During the song, Simone also takes the time to reflect on the loss of other role models and cultural beacons: “Lorraine Hansberry left us … and then Langston Hughes left us, Coltrane left us, Otis Redding left us. Who can go on? Do you realize how many we have lost? … We can’t afford any more losses. … They’re shooting us down one by one.”
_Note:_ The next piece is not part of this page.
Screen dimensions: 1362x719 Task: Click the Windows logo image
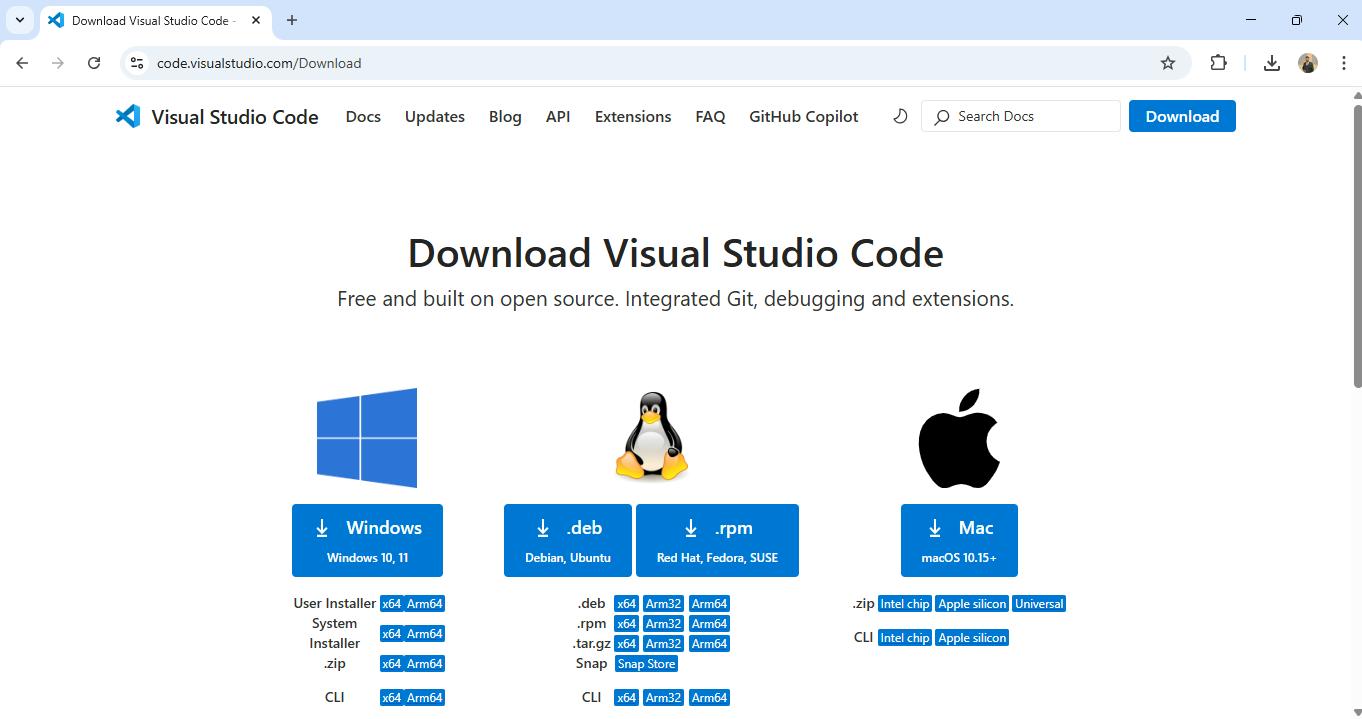pos(367,438)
Perhaps not surprisingly, Simone also used ‘Mississippi Goddam‘ in her Westbury concert to comment on King’s murder and to connect it to other incidents, not least the church bombing that had inspired the writing of the song. At one point she replaces “Tennessee” with “Memphis”, a reference to the city where King was shot; later, calling upon the audience to join her in song, Simone shouts “the time is too late now … the King is dead!” As if it were not clear that ‘Mississippi Goddam’ is delivering on the threats hinted at in ‘Why?’, Simone declares “I ain’t about to be nonviolent honey!” Unlike the version of the song immortalized on the In Concert album, here it is Simone who is laughing. Her laughter seems as strange and out of place as that of the audience in the earlier version but we should probably hear it as an illogical response to an illogical and impossible situation.